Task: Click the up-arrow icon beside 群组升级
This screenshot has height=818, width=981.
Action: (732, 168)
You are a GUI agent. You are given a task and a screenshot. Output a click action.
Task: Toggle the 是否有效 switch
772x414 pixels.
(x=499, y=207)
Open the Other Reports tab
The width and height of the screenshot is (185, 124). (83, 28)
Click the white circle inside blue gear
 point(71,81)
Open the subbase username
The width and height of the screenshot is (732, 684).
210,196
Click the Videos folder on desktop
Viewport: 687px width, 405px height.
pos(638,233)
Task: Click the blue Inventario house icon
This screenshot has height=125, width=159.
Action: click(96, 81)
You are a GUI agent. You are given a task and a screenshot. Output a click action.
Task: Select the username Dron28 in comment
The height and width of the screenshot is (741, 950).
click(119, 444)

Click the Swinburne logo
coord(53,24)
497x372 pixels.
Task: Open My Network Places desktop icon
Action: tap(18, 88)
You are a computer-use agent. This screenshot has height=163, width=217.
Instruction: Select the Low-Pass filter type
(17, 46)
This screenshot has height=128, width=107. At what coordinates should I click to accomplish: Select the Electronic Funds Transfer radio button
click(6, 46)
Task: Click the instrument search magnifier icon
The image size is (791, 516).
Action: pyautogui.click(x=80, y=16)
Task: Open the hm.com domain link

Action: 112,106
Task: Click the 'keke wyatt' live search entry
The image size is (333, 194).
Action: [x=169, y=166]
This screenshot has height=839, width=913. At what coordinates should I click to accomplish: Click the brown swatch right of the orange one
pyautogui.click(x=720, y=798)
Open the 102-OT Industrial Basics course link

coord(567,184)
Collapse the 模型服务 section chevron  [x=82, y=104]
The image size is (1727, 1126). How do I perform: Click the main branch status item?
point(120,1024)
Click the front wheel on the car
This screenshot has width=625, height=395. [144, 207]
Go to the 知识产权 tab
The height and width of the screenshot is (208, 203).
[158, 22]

____________

--- EXERCISE GOAL ---
Rewrite all the records above, renaming "GUI agent" to "screen assistant" everywhere it occurs and leaving everything else unchanged.

--- WRITTEN SOLUTION ---
Task: Click the up-arrow icon beside 群组升级
This screenshot has height=818, width=981.
Action: (732, 168)
You are a screen assistant. You are given a task and a screenshot. Output a click action.
Task: Toggle the 是否有效 switch
772x414 pixels.
(x=499, y=207)
Open the Other Reports tab
The width and height of the screenshot is (185, 124). (83, 28)
Click the white circle inside blue gear
 point(71,81)
Open the subbase username
The width and height of the screenshot is (732, 684).
210,196
Click the Videos folder on desktop
Viewport: 687px width, 405px height.
pos(638,233)
Task: Click the blue Inventario house icon
This screenshot has height=125, width=159.
Action: click(96, 81)
You are a screen assistant. You are given a task and a screenshot. Output a click action.
Task: Select the username Dron28 in comment
The height and width of the screenshot is (741, 950).
click(119, 444)

Click the Swinburne logo
coord(53,24)
497x372 pixels.
Task: Open My Network Places desktop icon
Action: tap(18, 88)
You are a computer-use agent. This screenshot has height=163, width=217.
Instruction: Select the Low-Pass filter type
(17, 46)
This screenshot has height=128, width=107. At what coordinates should I click to accomplish: Select the Electronic Funds Transfer radio button
click(6, 46)
Task: Click the instrument search magnifier icon
The image size is (791, 516).
Action: pyautogui.click(x=80, y=16)
Task: Open the hm.com domain link

Action: 112,106
Task: Click the 'keke wyatt' live search entry
The image size is (333, 194).
Action: [x=169, y=166]
This screenshot has height=839, width=913. At what coordinates should I click to accomplish: Click the brown swatch right of the orange one
pyautogui.click(x=720, y=798)
Open the 102-OT Industrial Basics course link

coord(567,184)
Collapse the 模型服务 section chevron  [x=82, y=104]
The image size is (1727, 1126). How do I perform: Click the main branch status item?
point(120,1024)
Click the front wheel on the car
This screenshot has width=625, height=395. [144, 207]
Go to the 知识产权 tab
The height and width of the screenshot is (208, 203).
[158, 22]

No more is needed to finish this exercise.